With advancements in cloud technology, serverless applications are gaining popularity as they relieve developers from server management, scaling, and load balancing. While Intel CPUs dominate the cloud market, AMD’s CPUs rise in popularity is increasing heterogeneity in cloud servers. This diversity makes it challenging for developers to optimize performance for specific hardware. Cloud service providers lack mechanisms for automatic hardware selection to ensure maximum performance. This results in unpredictable performance differences and cost fluctuations across different machines.

The idea for this project came up when I was building a scheduler for running applications in resource constrained environments like edge devices. I wondered how serverless functions are being managed by the cloud service providers now that there are so many hardware options to chose from.

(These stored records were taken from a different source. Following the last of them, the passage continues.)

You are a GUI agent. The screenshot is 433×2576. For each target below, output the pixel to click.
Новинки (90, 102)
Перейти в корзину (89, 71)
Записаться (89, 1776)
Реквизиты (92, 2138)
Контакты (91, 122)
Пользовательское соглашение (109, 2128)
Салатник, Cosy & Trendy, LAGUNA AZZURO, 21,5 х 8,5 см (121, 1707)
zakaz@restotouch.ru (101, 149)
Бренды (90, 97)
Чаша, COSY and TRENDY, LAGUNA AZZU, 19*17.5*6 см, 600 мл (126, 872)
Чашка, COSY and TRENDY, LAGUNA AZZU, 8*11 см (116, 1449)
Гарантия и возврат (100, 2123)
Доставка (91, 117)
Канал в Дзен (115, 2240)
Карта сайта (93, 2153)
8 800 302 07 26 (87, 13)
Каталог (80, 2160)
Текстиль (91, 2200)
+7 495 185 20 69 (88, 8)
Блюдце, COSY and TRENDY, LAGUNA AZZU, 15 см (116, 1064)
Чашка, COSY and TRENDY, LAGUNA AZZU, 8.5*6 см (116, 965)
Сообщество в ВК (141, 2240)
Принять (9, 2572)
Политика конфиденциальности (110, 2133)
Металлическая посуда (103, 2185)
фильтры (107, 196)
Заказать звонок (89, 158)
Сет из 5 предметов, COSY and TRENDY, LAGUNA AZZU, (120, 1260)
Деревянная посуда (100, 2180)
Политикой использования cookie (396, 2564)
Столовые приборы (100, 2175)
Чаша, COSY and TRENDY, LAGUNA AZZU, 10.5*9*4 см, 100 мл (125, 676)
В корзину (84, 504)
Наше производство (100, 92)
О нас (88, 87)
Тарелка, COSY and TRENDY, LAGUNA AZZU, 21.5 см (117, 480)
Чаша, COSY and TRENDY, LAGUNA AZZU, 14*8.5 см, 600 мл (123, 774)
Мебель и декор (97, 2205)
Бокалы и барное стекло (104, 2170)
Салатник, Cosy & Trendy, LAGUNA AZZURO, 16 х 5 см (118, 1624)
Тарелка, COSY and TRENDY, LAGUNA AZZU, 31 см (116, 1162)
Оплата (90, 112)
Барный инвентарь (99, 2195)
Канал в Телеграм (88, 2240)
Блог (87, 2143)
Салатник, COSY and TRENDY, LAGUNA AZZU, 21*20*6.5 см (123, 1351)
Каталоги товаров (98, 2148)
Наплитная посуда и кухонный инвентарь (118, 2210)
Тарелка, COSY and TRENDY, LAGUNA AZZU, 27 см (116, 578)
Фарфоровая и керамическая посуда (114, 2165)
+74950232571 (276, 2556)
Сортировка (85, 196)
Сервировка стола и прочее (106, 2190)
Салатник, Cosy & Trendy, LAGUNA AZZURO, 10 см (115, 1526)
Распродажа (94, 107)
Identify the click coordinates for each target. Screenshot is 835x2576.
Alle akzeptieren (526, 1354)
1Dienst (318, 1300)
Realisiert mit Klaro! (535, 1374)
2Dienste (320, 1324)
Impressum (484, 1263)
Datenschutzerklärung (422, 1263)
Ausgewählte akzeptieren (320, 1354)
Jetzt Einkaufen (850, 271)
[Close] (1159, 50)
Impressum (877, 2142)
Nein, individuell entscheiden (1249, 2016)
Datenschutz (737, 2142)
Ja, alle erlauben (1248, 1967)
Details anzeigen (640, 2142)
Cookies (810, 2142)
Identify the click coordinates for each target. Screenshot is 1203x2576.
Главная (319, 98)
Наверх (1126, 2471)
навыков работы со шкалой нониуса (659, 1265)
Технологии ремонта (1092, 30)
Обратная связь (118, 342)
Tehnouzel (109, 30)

Firstly, it turns out, they rarely allow end users to see where their code is being run, forget having any control over it.

Secondly, running serverless functions is easy, but it comes at a cost.

sentiment-analysis costs

Lastly, with the rise in heterogeneity in cloud environments due to competition from Intel and AMD CPU’s, cloud providers need a mechanism to select hardware based on the type of workload being run.

This prompted me to dive deeper into understanding the performance differences of various serverless workloads so that we can formulate ways for cloud service providers to improve the quality of their services.

We chose comparable Intel and AMD CPU’s for our study, found nine serverless apps that performed a wide variety of operations, and profiled their performance metrics using “perf”.

setup


Check out my thesis for a more detailed discussion –

Characterization of serverless workloads for improved performance on different CPU architectures


TL;DR

results

We found that Intel performed 25% faster in applications that were configured to utilize single-core of the CPU compiled with O0 flag, although AMD performed 13% faster in applications that were configured to utilized multiple-cores compiled with O3 flag. AMD showed performance improvements for applications that utilize vector instructions, these involve optimizing for-loops and complex arithmetic operations to be broken down into tasks that can be executed parallely.

With the rise in CPU heterogeneity, cloud service providers can smartly provision workloads based on this data for improved performance. If developers are given a choice to pick the underlying execution hard- ware, this knowledge can help them build their apps specific to the hardware allowing more predictable and efficient performance at reduced costs.